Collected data
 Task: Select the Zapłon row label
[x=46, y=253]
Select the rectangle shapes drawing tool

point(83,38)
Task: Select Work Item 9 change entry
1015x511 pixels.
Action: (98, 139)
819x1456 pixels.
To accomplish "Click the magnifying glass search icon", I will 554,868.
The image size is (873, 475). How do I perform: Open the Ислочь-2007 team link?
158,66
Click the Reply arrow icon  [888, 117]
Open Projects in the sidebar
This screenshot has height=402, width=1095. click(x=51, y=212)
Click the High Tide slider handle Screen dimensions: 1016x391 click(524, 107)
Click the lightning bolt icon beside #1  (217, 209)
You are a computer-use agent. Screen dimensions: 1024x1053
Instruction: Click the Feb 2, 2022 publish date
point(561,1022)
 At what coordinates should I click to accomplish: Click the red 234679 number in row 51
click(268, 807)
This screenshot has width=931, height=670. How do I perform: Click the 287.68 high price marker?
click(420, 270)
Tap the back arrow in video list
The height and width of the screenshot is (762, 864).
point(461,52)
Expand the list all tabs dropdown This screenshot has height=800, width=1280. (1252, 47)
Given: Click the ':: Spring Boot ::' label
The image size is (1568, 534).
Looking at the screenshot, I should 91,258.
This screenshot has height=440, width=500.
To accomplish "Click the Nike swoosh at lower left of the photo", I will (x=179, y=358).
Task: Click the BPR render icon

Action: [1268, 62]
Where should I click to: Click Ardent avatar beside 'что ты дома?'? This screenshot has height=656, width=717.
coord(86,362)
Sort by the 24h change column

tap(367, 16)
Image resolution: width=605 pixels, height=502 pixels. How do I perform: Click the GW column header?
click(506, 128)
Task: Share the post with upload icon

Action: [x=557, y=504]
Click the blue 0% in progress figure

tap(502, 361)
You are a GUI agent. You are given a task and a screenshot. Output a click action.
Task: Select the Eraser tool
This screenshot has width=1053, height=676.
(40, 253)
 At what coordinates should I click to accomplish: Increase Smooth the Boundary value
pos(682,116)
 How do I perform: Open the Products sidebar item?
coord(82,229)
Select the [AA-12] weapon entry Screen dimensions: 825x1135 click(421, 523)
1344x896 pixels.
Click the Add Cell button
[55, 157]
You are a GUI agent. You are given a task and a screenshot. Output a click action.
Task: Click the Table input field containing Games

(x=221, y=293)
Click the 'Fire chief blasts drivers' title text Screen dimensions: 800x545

**REQUIREMENT:** Count the lines in the records above that contain "list", please, and give the number without any other words.

**RESPONSE TO THE EXERCISE:** 2